Group Hits The Roof In Morning Outburst

October 25, 1990|By Dianne Williams Hayes | Dianne Williams Hayes,Staff writer

About 250 students boycotted their first-period class at Meade Senior High School yesterday, demanding that school officials improve safety conditions.

The non-stop downpour Tuesday created what students described as hazardous conditions. Students boycotted classes for about 25 minutes until their demands to talk with Board of Education officials were met.

Katrina Crane, 17, was among the group of students spearheading the boycott. She said she was fed up with studying amid falling ceiling tile, scattered garbage cans to catch water from the leaky roof and other hazards in the school. The daylong rain didn't help, she said.

"It was the worst," Katrina said, holding a list of 15 complaints. "I became angry about the hazards created by the stairwell being closed off because water was high."

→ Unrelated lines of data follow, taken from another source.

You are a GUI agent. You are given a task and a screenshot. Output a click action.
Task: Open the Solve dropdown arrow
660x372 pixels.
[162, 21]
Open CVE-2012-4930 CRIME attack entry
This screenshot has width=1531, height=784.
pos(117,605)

Meade Senior principal Stanley Stawas denied the stairwell was closed, but agreed that the torrential downpour worsened problems.

"A new crop of problems surfaced during the rain," Stawas said. "I was told by inspectors that the building is safe."

Workmen are installing a long-awaited $512,000 roof. A large crane looms over the building.

Stawas called the school board's Riva Road office to have a Crisis Intervention Team dispatched to the school after being informed that students were refusing to go to class.

"I feel their concerns have been addressed," he said. "There will be no repercussions to students who followed my directions to return to class."

Shirley Hicks, director of high schools, spent the day at Meade to make sure the unrest was under control.

"I considered it an orderly protest," Hicks said. "Students had concerns that they felt had to be addressed. I'm here because I wanted to give the principal as much support as possible."

By the end of the day, Ami Roush, a senior at the school, had told students of the talks with school officials and their promises for air quality and safety checks.

But as school buses rolled out of the school gate after a potentially explosive day, military police were on guard at school entrance points -- just in case.